2012 — 12 December: Wednesday

The BBC Radio 3 news informs me that Norah Jones1 has just lost her father Ravi Shankar at the age of 92. A good innings. (Though I don't know if he played, or even watched, cricket.) Now, before the inevitable tribute of some sitar music, we're getting some Satie first.

Yesterday evening's batch of security patches (a little over 200MB of "important" gorp) seems to have helped make BlackBeast a little less sprightly this morning (or maybe that's just me). But at least it still ticks along without complaint (unlike me). Curiously, the faulty log-off screen of one of my banks now works without overlaying some of its text. Coincidence?

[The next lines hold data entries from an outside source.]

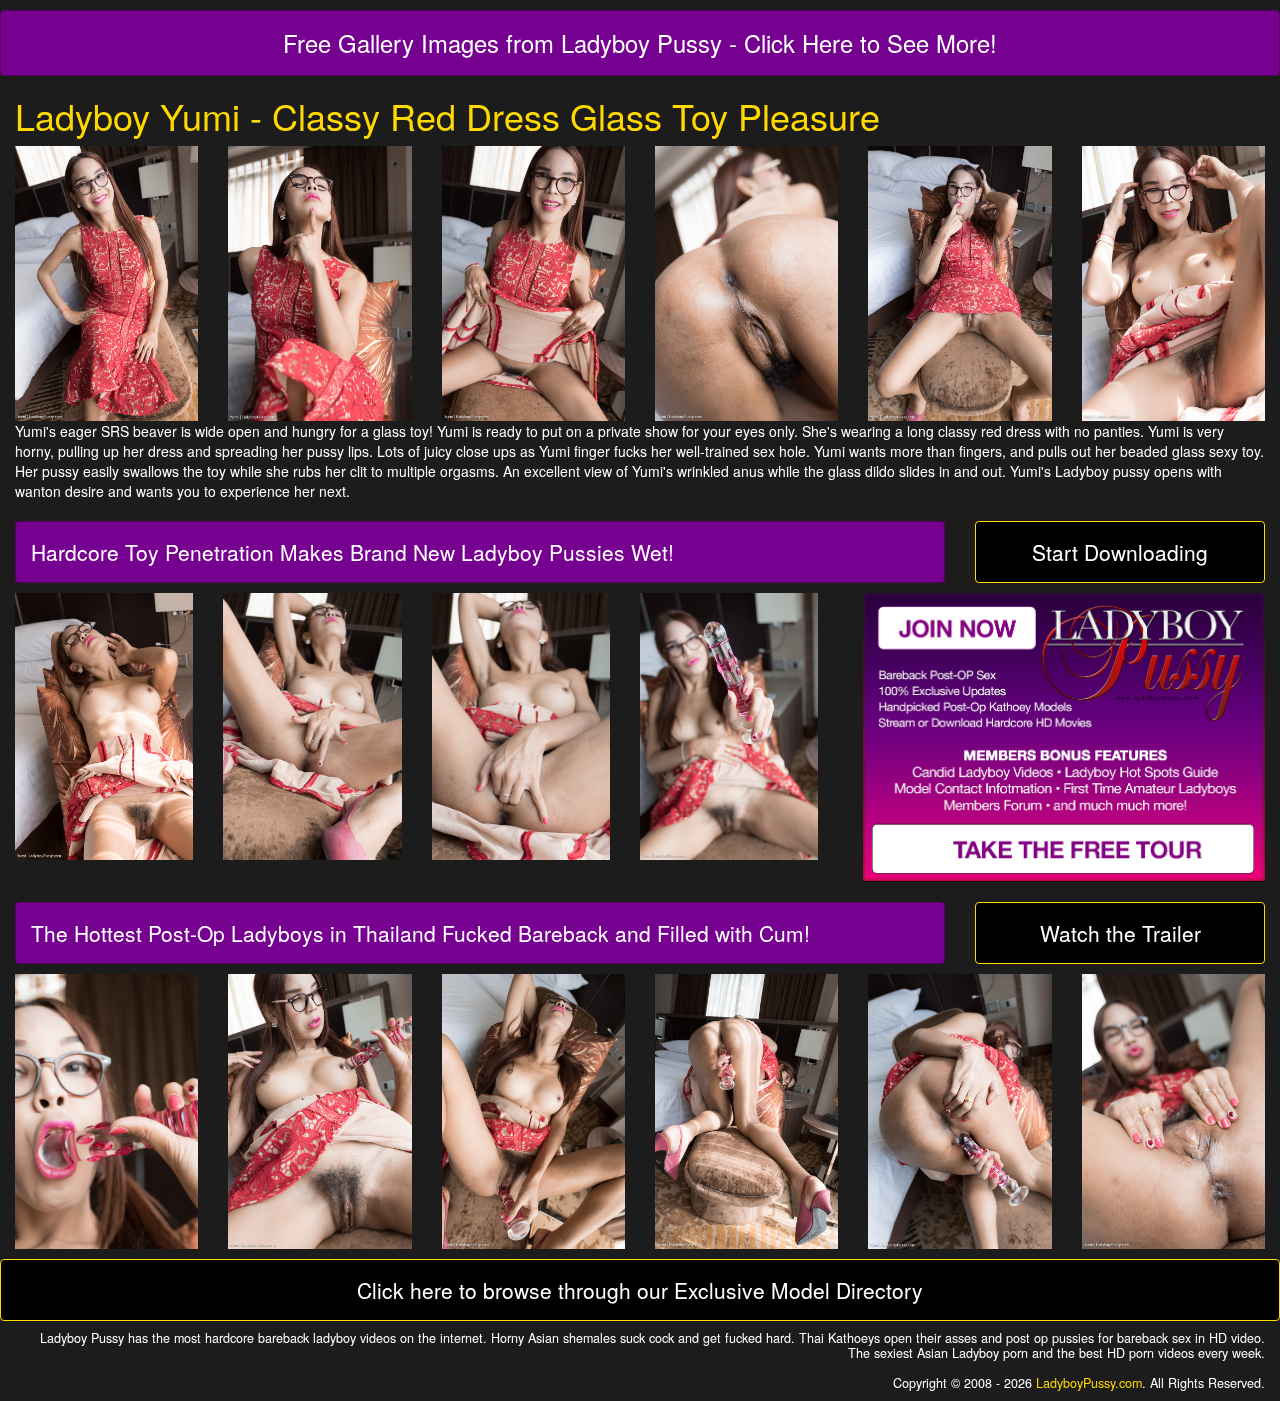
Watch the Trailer (1120, 933)
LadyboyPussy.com (1089, 1383)
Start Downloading (1120, 552)
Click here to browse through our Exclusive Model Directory (640, 1290)
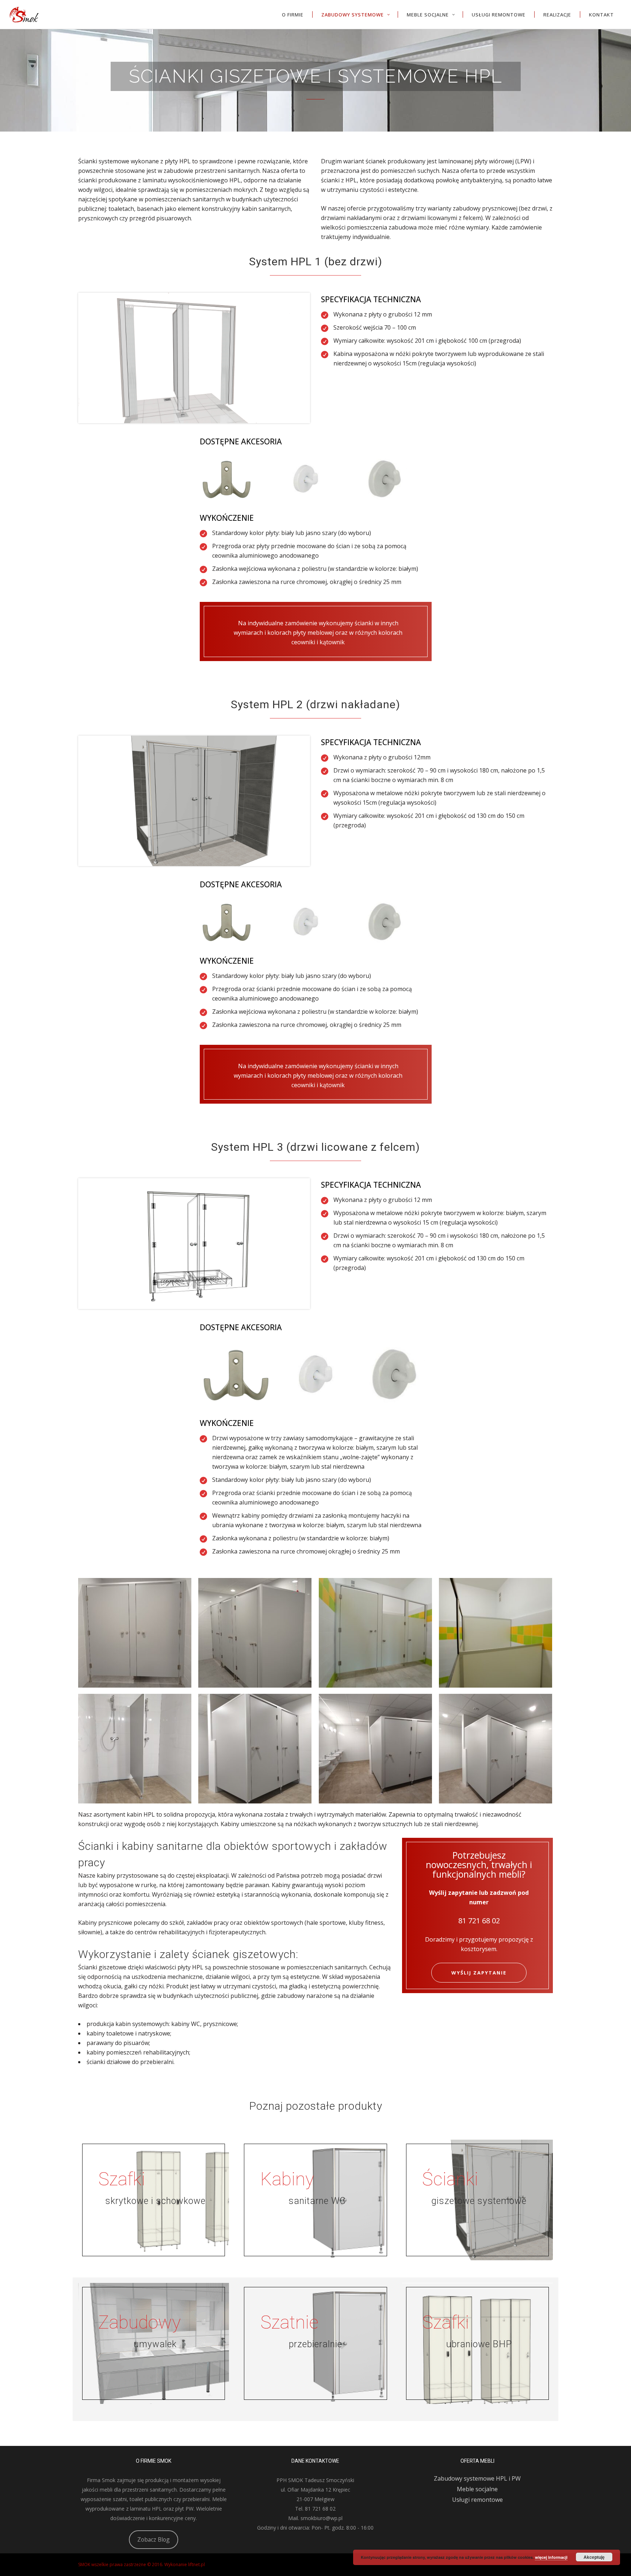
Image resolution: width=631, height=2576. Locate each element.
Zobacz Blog (153, 2539)
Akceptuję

Recall from Ian Fleming's Goldfinger that 'Mob' saying:

  1. Happenstance
  2. Coincidence
  3. Enemy action

Now why can't I recall more useful stuff? :-)

For the time being, I shall assign my laptop's inability to find my wireless network this morning to the "happenstance" category. I've now wired it up and it's suckling quietly on the same series of updates. But I have my eye on it... Meanwhile it's way past time for my next cuppa to help battle the -3C out on my porch until the sun gets its act in gear.

True enough...

... but worth writing about?

A physical book represents closure, whereas ebook publication means becoming part of the eternal, energy-sapping flux of the internet. You have to do all your own marketing: blogging or tweeting about how great you are in defiance of all those childhood injunctions to be modest; and there are people out there who aspire to pick your work apart electronically, 'remix' it in the name of some democratic hippyish ideal...
Fortunately we writers, being writers, can write about this. Whereas I don't believe I have read a single work by a milkman lamenting that most people now buy their milk from a shop instead of having it delivered, books fretting over the death of print form one of the genres of the moment.

Andrew Martin in FT


Our milkman (we nicknamed him "Smim Jith" to add a little interest to his name) retired after a couple of decades, but then returned to work after a few months for another year or so. Since Christa's death and Jim's second retirement I now buy my milk2 from Waitrose, and seem to get through more of the stuff than ever before. Nobody else on this little estate seems to use the delivery service, either.

Note to self: must buy some more! [Pause] At 10:47 the outside temperature has soared to -1C so I shall (continue to) bide my time. [Pause] Still biding, though the porch reports 0C exactly. And it's still a while before noon.

Having scampered...

... quickly out to the shops in what looked like a seven-minute window during which there might not be too much ice left on the local pothole collections, I think I need my next cuppa just to restore my core temperature to near-normal. +1C really isn't very nice. Now that they've removed the road closure at the end of Chalvington (not that I knew they had until I was returning as I simply assumed it was still shut off) they've over-compensated by adding temporary three-way lights at the 'other' end of my little well-worn loop. Such good fun. My lady on the 'deli' counter said "You're late, aren't you?" as I delved among the crumbs...

My apologies if you were trying to read this diary in the last hour or so, though they appear to have put another shilling in the electricity meter over in Texas.

Brrr. If it's 21:36 (which it now is) I suppose I shouldn't be surprised to see it's now -2C out there (which it now is). Horrid weather.

  

Footnotes

1  Seen by me for the first time in the movie "Ted".
2  It strikes me as odd that significant numbers of humans imbibe so much baby cow food. Still, at least we tend not to mix it with blood in this country.